» **Extrait à lire**:
= = = = =
Par des mémoires enregistrés les 5 juillet 2022 et 14 novembre 2023, la commune de Saint-Pierre et de la SPL Grand Sud, représentées par Me Wally Issop, concluent au rejet de la requête de la société Quadra et demandent à la cour, par la voie de l'appel incident, de porter le solde du marché à la somme de 119 074,83 euros HT, soit 129 196,19 euros TTC à leur crédit, de porter à ce montant la somme que la société Quadra Architectures a été condamnée à leur verser et de réformer dans cette mesure le jugement attaqué, et de mettre à la charge de la société Quadra Architectures une somme de 4 000 euros au titre de l'article L. 761-1 du code de justice administrative.
= = = = =
» **Données brutes**:
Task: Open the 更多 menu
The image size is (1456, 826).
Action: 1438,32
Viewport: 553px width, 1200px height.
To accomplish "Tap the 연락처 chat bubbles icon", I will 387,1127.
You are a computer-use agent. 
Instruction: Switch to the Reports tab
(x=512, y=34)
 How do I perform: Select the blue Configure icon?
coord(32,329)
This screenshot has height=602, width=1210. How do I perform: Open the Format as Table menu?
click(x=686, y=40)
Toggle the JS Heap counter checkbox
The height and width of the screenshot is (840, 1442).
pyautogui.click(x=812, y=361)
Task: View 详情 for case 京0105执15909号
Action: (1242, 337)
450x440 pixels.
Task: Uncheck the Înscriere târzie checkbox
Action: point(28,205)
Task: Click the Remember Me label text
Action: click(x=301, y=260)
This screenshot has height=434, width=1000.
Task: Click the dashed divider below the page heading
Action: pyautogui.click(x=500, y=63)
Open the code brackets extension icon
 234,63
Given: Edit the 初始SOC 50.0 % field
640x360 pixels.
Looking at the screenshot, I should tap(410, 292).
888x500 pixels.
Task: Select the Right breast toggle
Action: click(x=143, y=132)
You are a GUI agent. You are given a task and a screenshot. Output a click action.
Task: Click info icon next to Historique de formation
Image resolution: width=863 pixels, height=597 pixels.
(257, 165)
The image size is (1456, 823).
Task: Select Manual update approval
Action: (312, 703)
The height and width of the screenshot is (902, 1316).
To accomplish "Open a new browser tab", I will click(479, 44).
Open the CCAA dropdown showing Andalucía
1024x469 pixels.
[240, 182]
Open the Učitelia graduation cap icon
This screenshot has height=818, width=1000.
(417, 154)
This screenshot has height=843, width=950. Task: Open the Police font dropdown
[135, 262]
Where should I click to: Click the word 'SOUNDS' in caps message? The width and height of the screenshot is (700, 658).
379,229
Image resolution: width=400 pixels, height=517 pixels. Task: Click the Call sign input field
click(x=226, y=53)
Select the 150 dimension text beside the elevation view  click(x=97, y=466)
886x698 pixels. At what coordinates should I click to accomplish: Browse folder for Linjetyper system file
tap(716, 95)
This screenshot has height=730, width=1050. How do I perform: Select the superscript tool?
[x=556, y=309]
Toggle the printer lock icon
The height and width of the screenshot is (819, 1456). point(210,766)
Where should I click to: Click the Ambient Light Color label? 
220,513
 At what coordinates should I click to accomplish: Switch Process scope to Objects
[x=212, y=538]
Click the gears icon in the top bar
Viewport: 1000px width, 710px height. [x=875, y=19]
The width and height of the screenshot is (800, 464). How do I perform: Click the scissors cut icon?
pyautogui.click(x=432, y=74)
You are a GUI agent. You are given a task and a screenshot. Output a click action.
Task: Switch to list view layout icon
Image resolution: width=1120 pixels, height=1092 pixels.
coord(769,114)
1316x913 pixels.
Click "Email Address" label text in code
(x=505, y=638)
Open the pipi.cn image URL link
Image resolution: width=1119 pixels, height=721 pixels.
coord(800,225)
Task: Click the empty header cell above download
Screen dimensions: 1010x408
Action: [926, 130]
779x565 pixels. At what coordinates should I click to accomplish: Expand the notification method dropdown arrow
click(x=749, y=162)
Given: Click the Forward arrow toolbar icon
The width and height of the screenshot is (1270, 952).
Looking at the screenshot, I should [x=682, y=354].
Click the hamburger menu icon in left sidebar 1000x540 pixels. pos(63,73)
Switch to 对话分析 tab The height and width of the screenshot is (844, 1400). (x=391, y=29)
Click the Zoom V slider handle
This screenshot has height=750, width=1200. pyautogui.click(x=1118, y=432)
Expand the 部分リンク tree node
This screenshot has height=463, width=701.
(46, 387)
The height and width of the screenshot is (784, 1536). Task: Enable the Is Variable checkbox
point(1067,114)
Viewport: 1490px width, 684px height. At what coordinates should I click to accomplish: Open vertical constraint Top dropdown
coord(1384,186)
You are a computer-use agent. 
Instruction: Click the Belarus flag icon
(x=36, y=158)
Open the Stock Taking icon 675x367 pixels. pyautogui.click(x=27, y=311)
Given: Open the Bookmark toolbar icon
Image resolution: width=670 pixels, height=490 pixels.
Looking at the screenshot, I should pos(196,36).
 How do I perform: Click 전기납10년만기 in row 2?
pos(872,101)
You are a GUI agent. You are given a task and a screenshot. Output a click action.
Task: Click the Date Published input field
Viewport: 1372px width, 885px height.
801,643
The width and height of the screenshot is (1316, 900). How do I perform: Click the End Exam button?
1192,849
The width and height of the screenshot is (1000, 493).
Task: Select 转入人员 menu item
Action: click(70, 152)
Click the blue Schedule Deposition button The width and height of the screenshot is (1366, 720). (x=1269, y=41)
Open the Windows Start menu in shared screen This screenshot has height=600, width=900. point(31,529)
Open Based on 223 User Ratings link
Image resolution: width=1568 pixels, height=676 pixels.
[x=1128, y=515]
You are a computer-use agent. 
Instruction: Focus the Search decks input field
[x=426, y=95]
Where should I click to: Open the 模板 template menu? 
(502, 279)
= = = = =
» **Énoncé 1**:
D'après l'extrait, quelle somme la commune de Saint-Pierre et la SPL Grand Sud demandent-elles au titre de l'article L. 761-1 du code de justice administrative ?
» **Énoncé 2**:
Modifiez le passage de l'extrait qui commence par « Par des mémoires » et se poursuit jusqu'à « de justice administrative. », en remplaçant « rejet » par « refus ».
Ne vous servez que de l'extrait pour répondre.

» **Corrigé 1**:
Une somme de 4 000 euros, à mettre à la charge de la société Quadra Architectures.

» **Corrigé 2**:
Par des mémoires enregistrés les 5 juillet 2022 et 14 novembre 2023, la commune de Saint-Pierre et de la SPL Grand Sud, représentées par Me Wally Issop, concluent au refus de la requête de la société Quadra et demandent à la cour, par la voie de l'appel incident, de porter le solde du marché à la somme de 119 074,83 euros HT, soit 129 196,19 euros TTC à leur crédit, de porter à ce montant la somme que la société Quadra Architectures a été condamnée à leur verser et de réformer dans cette mesure le jugement attaqué, et de mettre à la charge de la société Quadra Architectures une somme de 4 000 euros au titre de l'article L. 761-1 du code de justice administrative.